My emotions and mind and heart are always a confused jumble this time of year. I look around and it’s as if the world threw up pink, and I am grateful for those who are seeking to find a cure, for those who are remembering and raising money and running races and memorializing and celebrating and grieving. I love this quest, this cause.

But I struggle, too. I struggle with those who would glorify it and romanticize it. I struggle with the trite mottoes and Facebook memes that sexualize and trivialize it. I struggle because it becomes so “in your face” that I wonder if it really gets in peoples’ hearts.

I struggle because I stand in line at Target and hear two guys behind me laughing and coarsely joking about how important it is to “save the ta-tas” for them, and I want to whip around and fiercely castigate them for just not getting it–this brutal disease that mars bodies and destroys people. I want to preach to them that it’s not about saving the ta-tas. It’s about saving the lives that belong to those ta-tas.

I struggle because breast cancer is not the only cancer out there. I have friends with lymphoma. I have friends who have survived kidney cancer and children’s cancers and Hodgkins and prostate cancer. I have friends who have lost parents and grandparents and siblings and friends to this disease. Where are their months? Who is remembering for them and walking for them and raising money for them?

I struggle.

But I also wear my pink ribbon proudly and I cry when friends write and say they’re wearing pink for me or dying pink stripes in their hair in my honor or wearing their “Save the Ta-Tas” tee-shirts. I value each token of remembrance and celebration.

Because while I may struggle with how things are done or brought about. It still all means something.

It means cancer is being fought.

Three years ago, my sister-in-law, Samantha, wrote this on her blog: “As we’re beginning a new month, we close out October: National Breast Cancer Awareness Month. During October, it’s hard to go anywhere without seeing pink. Grocery stores, department stores, even banks carry pink products to help raise awareness and research money. The news shows have segments covering many different aspects of breast cancer, from prevention to personal stories of survival… But now it is November and we have moved on to another worthy cause. For many people, breast cancer won’t come to mind again until next year or until you or someone you loved is diagnosed with the disease. For my family, that time is now… So as the months go on, I will continue October and continue remembering every woman (and man) who has had breast cancer. I encourage you to do the same.”

Yes. October and Breast Cancer Awareness Month is ending.

But November is beginning.

A month of Thanksgiving.

I find that very fitting.

3 responses to “November Gratitude: Endings and Beginnings”

  1. Oh my friend… Have I told you lately how much I love and appreciate you? Because I do. I really, really do!

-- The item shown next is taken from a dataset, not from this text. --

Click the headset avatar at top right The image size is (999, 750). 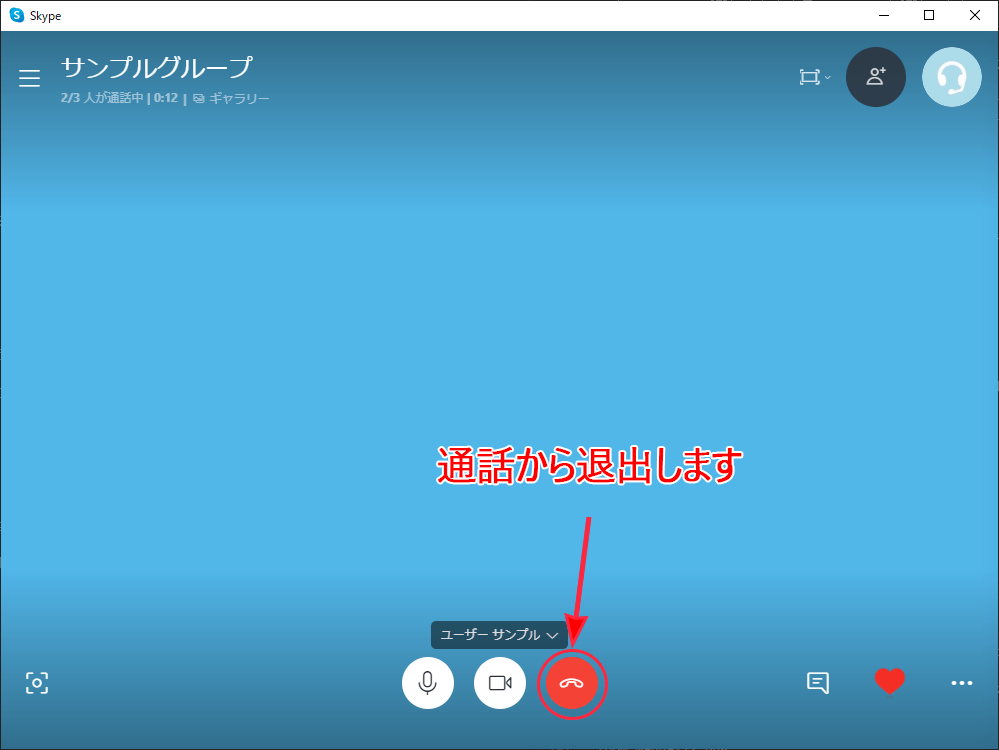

    Your realness and perspective has enlarged my soul and my own perspective. Thank you for inviting me to walk this journey with you! I am blessed…

    Like

  2. Thank you. As one of those who has lost family to other cancers, October is a hard month for me. Its hard to see everyone so “excited” to support one specific cancer. So happy that you are a survivor!

    Like

  3. A month of Thanksgiving – very fitting indeed.

    Your perspective on this ‘month of pink’ should be shared, and often, as your words are so very true.